A previsão de um fundo eleitoral de R$ 2 bilhões foi aprovada na terça-feira pelo Congresso Nacional, como parte do Orçamento de 2020. Foi o próprio Bolsonaro quem enviou a proposta para o Parlamento. No entanto, o presidente alega que apenas seguiu a legislação e que a campanha tem que acontecer “em condição de igualdade” e “que “não vê como justo” o critério para a distribuição de dinheiro.

“Para deixar bem claro: nós temos uma Constituição, está lá no artigo 85 da Constituição: são crimes de responsabilidade os atos do presidente da República que atentem contra a Constituição Federal, em especial contra o exercício de direitos políticos, individuais e sociais. O Congresso pode entender que eu, ao vetar [o fundo], atentei contra este dispositivo constitucional e instalar um processo de impeachment contra mim”, afirmou o presidente durante transmissão ao vivo nas redes sociais.

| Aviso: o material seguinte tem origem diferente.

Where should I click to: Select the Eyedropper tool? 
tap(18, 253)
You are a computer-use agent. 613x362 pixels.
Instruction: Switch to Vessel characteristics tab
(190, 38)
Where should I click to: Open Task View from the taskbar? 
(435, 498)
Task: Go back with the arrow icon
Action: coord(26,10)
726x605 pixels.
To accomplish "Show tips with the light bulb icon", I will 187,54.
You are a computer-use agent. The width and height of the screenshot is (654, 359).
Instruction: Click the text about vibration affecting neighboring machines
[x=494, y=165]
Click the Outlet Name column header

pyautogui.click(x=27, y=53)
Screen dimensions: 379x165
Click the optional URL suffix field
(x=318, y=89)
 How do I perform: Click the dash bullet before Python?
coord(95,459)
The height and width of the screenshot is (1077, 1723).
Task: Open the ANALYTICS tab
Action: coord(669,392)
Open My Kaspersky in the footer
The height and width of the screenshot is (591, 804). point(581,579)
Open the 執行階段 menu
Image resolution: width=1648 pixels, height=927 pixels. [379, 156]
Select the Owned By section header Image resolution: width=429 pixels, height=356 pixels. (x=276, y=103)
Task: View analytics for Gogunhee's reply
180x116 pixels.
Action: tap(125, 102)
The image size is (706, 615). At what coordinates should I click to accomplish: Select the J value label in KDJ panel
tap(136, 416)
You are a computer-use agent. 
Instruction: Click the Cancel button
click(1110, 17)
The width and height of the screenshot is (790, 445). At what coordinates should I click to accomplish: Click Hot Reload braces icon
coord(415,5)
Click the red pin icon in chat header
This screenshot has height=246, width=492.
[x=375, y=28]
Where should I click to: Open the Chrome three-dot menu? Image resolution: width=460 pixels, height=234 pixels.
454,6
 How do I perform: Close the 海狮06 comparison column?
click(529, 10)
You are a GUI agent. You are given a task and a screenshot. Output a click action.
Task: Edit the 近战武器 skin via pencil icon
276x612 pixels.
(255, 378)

Ele acrescentou que está aguardando o parecer conclusivo da sua assessoria jurídica. “Deu para entender, pessoal? Vocês querem que eu corra risco de um impeachment?”, complementou. “Vão dar pancada em mim se por acaso minha assessoria jurídica manter a tese. Aí eu vou ter que sancionar o fundão.”

Pela manhã, no entanto, Bolsonaro havia sido mais assertivo sobre a possibilidade de vetar o fundo eleitoral. Durante café da manhã com jornalistas, o presidente da Câmara, deputado Rodrigo Maia (DEM-RJ), demonstrou não estar preocupado com a ameaça. E sinalizou que há votos suficientes para derrubar um eventual veto.

Indagado se a manobra poderia ser interpretada como uma estratégia de Bolsonaro para desgastar o Congresso, Maia afirmou que isso poderia gerar pressões por retaliações do outro lado também, o que seria ruim. “Aí daqui a pouco o Congresso vai começar a fazer a mesma coisa? Aprovar reajuste do salário mínimo e subsídio do óleo diesel para ficar bem  com a população e jogar o desgaste para ele vetar, já que não tem dinheiro. A Câmara não fez esse jogo nos últimos anos e seria muito rumi para a sociedade se fizesse”, ponderou.

Outro assunto que gera divergência entre os dois Poderes é a possibilidade de criação de um tributo sobre transações financeiras por meio digital.

Bolsonaro voltou a dizer que “todas as cartas estão na mesa”, ao se referir ao possível retorno de um imposto nos moldes da antiga Contribuição Provisória sobre Movimentação Financeira (CPMF). Ele disse, porém, que esse tipo de tributo “está demonizado”.

Já Maia afirmou ontem que a eventual proposta não seria aprovada pelos deputados federais. “A resposta da Câmara vai ser ‘não’ [para] imposto sobre movimentação financeira com o nome que você queira dar. Você pode dar o nome que você quiser. Não passa”, assegurou Maia.

Ele rebateu as afirmações de Guedes, que disse, na quarta-feira, que havia espaço para negociar o imposto no Congresso Nacional. O parlamentar disse que alertou Guedes da inviabilidade de a proposta sair do papel. “Estamos convencidos de que não. Eu disse para ele [Guedes] na reunião ontem [quarta-feira] que não tem espaço para isso.”

Maia disse que ainda estão sendo avaliadas alternativas ao imposto. “Estamos estudando. Deixa o pessoal da comissão trabalhar. Querem que eu fale tudo, faça tudo”.